Count how many lines in the entries below hold the string "will", and respond with that number only.

## Data for processing
--

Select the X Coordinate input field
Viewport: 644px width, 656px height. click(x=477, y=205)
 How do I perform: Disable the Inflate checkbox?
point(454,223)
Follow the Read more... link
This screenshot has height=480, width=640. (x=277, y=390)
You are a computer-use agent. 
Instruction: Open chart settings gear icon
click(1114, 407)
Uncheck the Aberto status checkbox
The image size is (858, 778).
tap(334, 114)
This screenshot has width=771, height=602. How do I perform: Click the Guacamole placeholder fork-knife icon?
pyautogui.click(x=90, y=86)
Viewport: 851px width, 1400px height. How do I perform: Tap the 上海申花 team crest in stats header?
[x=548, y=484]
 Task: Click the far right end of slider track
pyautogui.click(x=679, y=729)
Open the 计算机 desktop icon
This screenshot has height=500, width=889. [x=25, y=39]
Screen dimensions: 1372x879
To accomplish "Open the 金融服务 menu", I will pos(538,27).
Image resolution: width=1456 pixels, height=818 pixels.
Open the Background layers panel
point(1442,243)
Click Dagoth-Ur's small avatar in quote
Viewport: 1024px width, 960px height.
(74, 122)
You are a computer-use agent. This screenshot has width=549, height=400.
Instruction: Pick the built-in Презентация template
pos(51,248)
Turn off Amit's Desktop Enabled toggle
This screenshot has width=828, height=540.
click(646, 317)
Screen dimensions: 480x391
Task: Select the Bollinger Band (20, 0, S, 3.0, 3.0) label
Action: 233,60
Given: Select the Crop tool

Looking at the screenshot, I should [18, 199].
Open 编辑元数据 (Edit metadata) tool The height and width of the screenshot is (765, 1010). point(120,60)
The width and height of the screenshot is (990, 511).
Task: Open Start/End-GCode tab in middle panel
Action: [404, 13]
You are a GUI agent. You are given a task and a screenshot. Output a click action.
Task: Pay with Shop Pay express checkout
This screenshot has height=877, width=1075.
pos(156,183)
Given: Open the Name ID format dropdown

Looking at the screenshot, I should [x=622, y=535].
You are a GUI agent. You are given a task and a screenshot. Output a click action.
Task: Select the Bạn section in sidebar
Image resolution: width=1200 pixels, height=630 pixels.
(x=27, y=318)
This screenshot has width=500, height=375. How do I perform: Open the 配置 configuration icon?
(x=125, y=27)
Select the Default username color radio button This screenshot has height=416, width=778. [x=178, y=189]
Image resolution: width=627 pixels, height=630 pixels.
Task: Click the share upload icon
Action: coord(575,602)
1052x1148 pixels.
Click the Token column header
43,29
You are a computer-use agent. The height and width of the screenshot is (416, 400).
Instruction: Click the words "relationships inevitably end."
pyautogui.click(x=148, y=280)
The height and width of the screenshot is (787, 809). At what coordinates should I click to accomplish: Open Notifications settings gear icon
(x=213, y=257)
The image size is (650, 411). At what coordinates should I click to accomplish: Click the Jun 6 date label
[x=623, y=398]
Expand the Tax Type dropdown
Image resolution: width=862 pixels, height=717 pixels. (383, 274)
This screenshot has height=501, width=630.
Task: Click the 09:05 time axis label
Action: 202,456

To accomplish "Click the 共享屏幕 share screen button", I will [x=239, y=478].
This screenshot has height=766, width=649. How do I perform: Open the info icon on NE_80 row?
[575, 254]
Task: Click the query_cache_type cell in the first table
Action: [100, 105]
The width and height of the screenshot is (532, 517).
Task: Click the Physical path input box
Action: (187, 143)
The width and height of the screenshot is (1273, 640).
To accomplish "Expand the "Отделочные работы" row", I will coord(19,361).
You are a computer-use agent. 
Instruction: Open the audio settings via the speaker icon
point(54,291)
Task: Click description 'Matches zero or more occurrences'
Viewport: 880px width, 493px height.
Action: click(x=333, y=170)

--

## Solution below
3